◆ PAGE:
Remembering Ourselves - A Discussion on Women in Japan

In the early 1900’s Mochizuki Yuriko (Japanese anarchist and feminist) asked what it meant to fully liberate women from family, economics, and political ostracism. Poetically she answered, \"We must put ourselves forward in the land of freedom.\" To do so meant that women would need the right to vote, have access to birth control, and better job opportunities, but most importantly, women would need the right to be political, to be able to change the course of history. Mochizuki-san dared to say this in the early 1900’s, and I imagine the climate for women in those days was extremely poor.

So, here we are in 2001. How much have we gained? Have we entered the political arena? Are our governments half female? I decided to ask some women during my one year stay in Japan about their thoughts on gender, as that remains to be one of my favorite forms of activism - the story of one’s life in this world. We all live within the realm of socialization and in my opinion patriarchy, so we all are an authority of sorts. The people I interviewed range from women’s rights activists to teachers who are trying to get the politics into the classroom. They are all women with a bias for freedom. I also interviewed two men, both who support women’s equality and believe that a male hegemony exists in Japan, like most other countries.

According to the UN (in a report issued June 22, 2001), of 70 countries, including non-industrialized nations, Japan ranks 40th out of 70 countries on a scale measuring the equality between men and women. Now that’s pretty bad. While a country advances, history has shown that women still lag behind. Maybe they are better off then they were in Mochizuki-san’s time, but the roles which women and men must play are still alive. The fear of violence when alone on a street, the silence of sexual abuse, low paying jobs, and the overall realization that this is a male world and women are second class, has NOT disappeared.

The women and men I talked with do not represent everyone in the countries (Japan, Canada, USA) they come from, but they do offer a definite strand of reality that often goes on unheard, silenced before the voices can make it to the mainstream media. Try to talk about being talked over, reprimanded, ignored, invalidated, de-valued, and objectified during your morning work meetings and I think you’ll get a good laugh or an uncomfortable one at that. The silence that is so much a part of a woman’s life has left her alone to feel that her desire to be free is a selfish and useless idea. These words are an attempt to show that one’s desire to be free is hardly selfish or useless; rather it is a liberation into the world of truly knowing yourself and others.

Sue, a first year English teacher from Canada, sits gangly on the tatami, relaxed but a little perturbed as, like most of us, she has few to talk to at work or at home about what really matters to her. I asked, \"Sue, what does it mean to be a woman here for you?\" \"At school it means I am ignored a lot. There are some people who are threatened by me as a woman. I think some of the male teachers don’t like me coming in and taking over their class.\" (Sue)

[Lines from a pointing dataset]

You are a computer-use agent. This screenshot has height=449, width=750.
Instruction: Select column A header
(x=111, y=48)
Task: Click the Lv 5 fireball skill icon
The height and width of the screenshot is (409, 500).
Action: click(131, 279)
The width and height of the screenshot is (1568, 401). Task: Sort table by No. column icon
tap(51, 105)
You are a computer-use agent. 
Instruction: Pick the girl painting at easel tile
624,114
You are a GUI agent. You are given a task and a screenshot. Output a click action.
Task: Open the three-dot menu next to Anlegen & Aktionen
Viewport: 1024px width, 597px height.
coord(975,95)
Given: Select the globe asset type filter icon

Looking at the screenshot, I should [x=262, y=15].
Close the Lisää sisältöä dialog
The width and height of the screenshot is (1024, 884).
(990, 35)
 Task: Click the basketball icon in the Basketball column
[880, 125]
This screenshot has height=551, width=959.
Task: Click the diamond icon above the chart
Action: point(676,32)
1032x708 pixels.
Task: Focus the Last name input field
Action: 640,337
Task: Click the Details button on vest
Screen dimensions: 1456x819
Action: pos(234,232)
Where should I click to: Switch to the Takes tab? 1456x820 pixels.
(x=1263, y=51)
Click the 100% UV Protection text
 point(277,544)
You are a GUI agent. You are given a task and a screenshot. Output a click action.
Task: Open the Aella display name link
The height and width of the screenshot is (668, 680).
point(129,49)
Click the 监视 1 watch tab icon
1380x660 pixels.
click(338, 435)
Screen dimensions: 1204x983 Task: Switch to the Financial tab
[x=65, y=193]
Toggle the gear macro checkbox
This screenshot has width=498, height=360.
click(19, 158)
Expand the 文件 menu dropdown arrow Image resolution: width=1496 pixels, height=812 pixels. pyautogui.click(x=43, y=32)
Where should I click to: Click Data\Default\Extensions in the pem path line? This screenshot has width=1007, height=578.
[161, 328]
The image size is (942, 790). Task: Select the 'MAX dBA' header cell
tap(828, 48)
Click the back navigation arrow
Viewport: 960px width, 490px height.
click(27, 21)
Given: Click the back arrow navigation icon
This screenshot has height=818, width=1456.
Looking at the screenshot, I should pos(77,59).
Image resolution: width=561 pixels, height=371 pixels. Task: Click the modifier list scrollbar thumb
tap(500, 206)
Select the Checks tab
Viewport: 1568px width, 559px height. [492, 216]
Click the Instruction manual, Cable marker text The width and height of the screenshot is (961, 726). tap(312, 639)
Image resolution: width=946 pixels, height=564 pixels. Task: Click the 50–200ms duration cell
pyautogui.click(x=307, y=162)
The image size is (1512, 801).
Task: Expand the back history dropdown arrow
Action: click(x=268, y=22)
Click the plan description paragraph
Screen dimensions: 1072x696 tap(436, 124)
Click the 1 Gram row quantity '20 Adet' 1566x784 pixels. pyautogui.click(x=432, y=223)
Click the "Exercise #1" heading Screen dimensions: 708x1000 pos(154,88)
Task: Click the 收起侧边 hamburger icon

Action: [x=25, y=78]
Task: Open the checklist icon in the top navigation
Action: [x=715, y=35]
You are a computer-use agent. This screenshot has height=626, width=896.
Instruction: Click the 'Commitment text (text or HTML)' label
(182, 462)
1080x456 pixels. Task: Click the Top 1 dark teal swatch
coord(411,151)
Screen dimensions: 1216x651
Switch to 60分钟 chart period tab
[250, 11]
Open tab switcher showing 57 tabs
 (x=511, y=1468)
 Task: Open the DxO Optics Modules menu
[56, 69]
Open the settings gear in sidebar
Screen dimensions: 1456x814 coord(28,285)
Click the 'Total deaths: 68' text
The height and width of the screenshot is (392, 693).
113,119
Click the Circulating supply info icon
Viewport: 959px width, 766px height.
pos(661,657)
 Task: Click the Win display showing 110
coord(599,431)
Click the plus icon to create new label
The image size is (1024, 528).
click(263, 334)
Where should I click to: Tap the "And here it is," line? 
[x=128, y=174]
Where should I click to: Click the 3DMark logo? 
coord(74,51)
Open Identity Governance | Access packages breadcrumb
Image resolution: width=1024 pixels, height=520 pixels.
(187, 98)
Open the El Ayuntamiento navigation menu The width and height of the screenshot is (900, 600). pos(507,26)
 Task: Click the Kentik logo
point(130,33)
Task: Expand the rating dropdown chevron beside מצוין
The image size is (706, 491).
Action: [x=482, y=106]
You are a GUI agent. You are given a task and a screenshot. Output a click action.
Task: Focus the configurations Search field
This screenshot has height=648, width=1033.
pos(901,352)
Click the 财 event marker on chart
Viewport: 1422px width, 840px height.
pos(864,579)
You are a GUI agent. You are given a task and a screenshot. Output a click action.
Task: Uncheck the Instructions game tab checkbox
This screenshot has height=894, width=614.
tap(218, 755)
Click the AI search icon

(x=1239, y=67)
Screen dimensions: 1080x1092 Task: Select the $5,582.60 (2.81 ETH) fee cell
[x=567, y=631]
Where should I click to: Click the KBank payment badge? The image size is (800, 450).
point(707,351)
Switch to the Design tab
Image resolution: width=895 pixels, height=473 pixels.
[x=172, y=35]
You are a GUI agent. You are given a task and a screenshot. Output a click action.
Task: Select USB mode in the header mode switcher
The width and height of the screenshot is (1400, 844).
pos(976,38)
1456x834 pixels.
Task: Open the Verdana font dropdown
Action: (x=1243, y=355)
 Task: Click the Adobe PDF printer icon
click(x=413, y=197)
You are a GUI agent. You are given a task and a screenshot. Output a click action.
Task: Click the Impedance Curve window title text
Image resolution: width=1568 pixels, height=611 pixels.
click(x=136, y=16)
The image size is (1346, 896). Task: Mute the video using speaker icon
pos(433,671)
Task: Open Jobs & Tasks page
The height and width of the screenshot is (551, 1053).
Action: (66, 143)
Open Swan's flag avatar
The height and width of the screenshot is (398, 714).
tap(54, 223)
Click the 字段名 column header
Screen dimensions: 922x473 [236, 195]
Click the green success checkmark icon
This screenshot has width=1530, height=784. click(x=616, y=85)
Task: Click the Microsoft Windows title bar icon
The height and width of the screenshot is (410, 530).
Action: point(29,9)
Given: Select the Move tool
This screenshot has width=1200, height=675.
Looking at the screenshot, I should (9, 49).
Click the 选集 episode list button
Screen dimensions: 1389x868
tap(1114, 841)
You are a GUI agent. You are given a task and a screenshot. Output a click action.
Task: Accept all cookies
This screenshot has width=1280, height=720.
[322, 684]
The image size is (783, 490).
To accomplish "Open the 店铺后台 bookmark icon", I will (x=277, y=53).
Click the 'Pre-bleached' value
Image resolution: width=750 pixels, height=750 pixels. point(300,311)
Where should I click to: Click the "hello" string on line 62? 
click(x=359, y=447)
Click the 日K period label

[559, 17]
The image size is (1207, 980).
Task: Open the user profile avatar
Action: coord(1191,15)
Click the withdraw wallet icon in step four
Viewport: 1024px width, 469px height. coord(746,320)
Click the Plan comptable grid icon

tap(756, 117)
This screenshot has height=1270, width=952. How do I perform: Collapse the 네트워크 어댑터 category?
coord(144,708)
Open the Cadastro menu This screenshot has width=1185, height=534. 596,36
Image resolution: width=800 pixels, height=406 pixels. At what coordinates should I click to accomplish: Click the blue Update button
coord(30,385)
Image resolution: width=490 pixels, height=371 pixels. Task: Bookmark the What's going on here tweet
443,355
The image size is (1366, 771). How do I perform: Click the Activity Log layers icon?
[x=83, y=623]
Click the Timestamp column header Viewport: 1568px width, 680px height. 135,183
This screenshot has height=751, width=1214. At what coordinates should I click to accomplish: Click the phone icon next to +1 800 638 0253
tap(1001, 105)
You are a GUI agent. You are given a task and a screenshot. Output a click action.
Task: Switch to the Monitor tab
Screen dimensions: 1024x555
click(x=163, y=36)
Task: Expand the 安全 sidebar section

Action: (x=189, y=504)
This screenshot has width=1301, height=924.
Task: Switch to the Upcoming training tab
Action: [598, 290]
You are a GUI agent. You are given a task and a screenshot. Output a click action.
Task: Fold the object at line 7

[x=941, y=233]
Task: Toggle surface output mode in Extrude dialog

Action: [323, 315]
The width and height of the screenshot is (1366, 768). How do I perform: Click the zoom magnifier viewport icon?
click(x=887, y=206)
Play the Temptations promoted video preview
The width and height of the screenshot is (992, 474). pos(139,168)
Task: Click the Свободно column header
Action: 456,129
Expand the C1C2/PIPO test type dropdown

◆ EXERCISES:
(1) Decide whether each statement agrees with the essay on women in Japan, answering yes or no and quoting the deciding words: (a) The UN report ranks Japan 40th out of 70 countries on gender equality. (b) Sue is a third-year English teacher from Canada. (c) Only women were interviewed.
(2) In the essay on women in Japan, how long was the writer's stay in Japan?

◆ THE RESPONSES:
(1)
(a) Yes: "Japan ranks 40th out of 70 countries on a scale measuring the equality between men and women"
(b) No: "Sue, a first year English teacher from Canada"
(c) No: "I also interviewed two men"

(2) One year.